Well, that would explain it. There were three ways of combining magic
and technology, at least two ways that didn't wind up exploding. The first was
using a magical substance as a power source. That was relatively safe, since
the magic was little more than a battery pack. The second was a standard
enchantment, like with my enchanted bullets. This was also fairly safe, since
the thread was still whole and intact and would heal itself normally in time.
The third way was called magi-mechanical infusion. It was similar to creating a
permanent magical item, only approached from the other direction. The threads
seemed to dislike being bound technologically, however. Combine that with the
fact that most people trying magi-mechanical infusion had a healthy disdain for
proper treatment of the threads, since otherwise they'd just learn to use
magic, and magi-mechanical infusion wound up being rather unsafe. It had been
“So you can't go to the cops, right. Do you know what your partner wants to do with this...thing?” I tried to keep the contempt out of my voice, but only a little. Improper treatment of the threads never sat right with me, and magi-mechanical infusion was even more rude than pulling a spellboy. If Billy hadn't brought the guy, I might have told him to get lost.
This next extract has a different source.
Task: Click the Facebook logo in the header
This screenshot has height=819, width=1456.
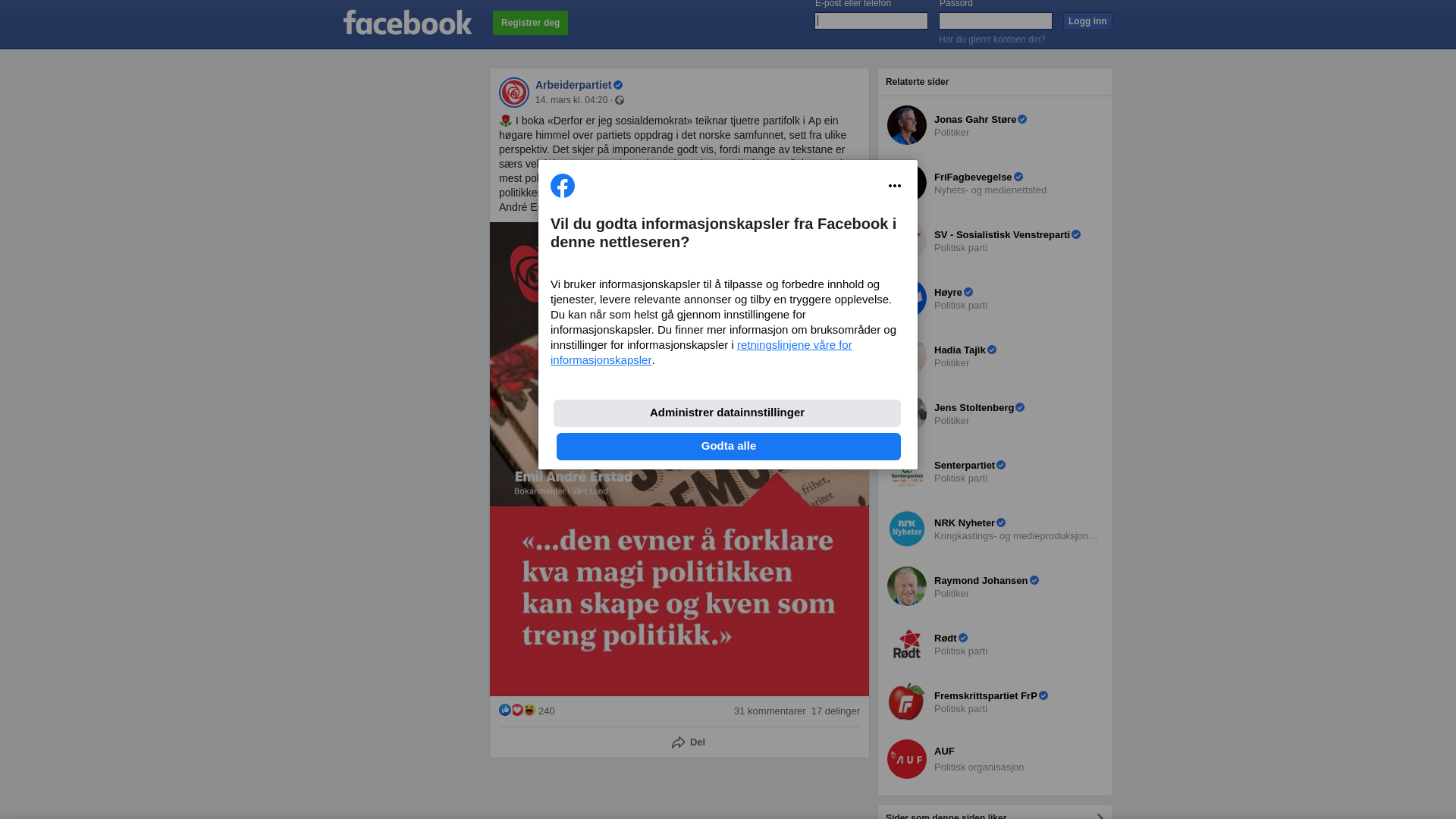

“I...I don't. I didn't even realize he was trying to steal it...I guess I should have known. We were working on...” Before he could continue, Billy interrupted.
“The most amazing magi-mechanical thing I've ever seen, Sammy! Oh, by the spirits, is it amazing!” Billy began to dance around my office, spinning in slow, random patterns. “The mental command threads, the way it talks...it could be the next step in mystical evolution!”
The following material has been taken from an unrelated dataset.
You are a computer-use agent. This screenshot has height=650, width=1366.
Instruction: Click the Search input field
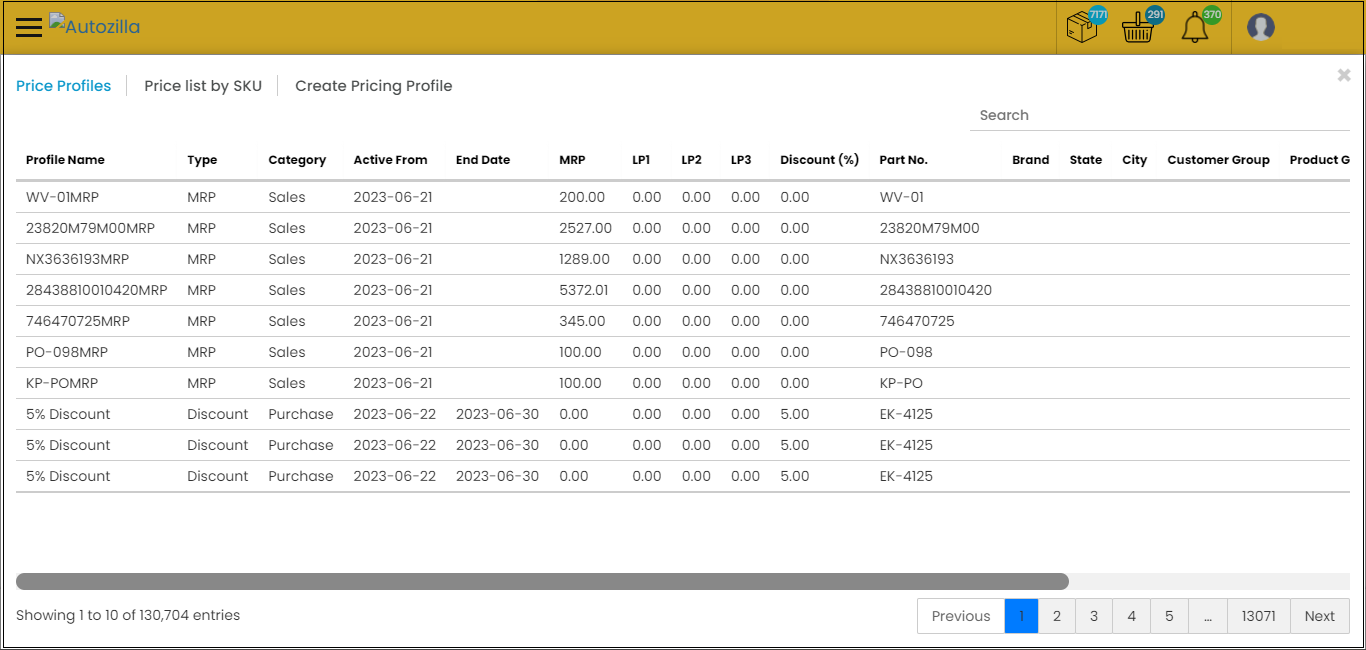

“I...I wouldn't go that far...” Percy said, scratching his chin nervously. “It was...it was just a magi-mechanical...well, I guess intelligence...”
“Woah, hold up a moment.” I didn't like the sound of that one bit. “A technological demon? What the hell possessed you to do that kind of thing?!”
“Not a demon!” Percy shrank down even more than he'd been shrunk down previously, which was impressive. “It didn't have any kind of sentience! It could just respond to simple commands and learn how to interact with the world around it!”
“The hell do you think demons do?” I threw my hands up in frustration, before looking at Billy. “Why the hell did you bring him to me, Billy?”
“Sammy, you must break free of tradition!” Billy spoke with an airy voice as he twirled around my desk. “The threads are weak outside the wetlands, and any century now they could weaken more. If we do not learn to evolve in our understanding of their uses, the art will die completely.” Billy stopped spinning, and sat down in front of my desk. “Plus, he brought two thousand cash to pay for the initial tracking.”
I really wished I lived the kind of life where I could have slapped Billy for suggesting I'd throw away my principles for two grand in cold hard cash. That would have been nice.
* * *
Thankfully, the job sounded like a simple one. Percy's partner had taken the device that housed the intelligence, and run off to parts unknown. This had happened only a few hours ago, and Percy was of the opinion that there was no way his partner could have skipped town yet. Whether he had or not, I was still charging the full two grand for tracking down the guy.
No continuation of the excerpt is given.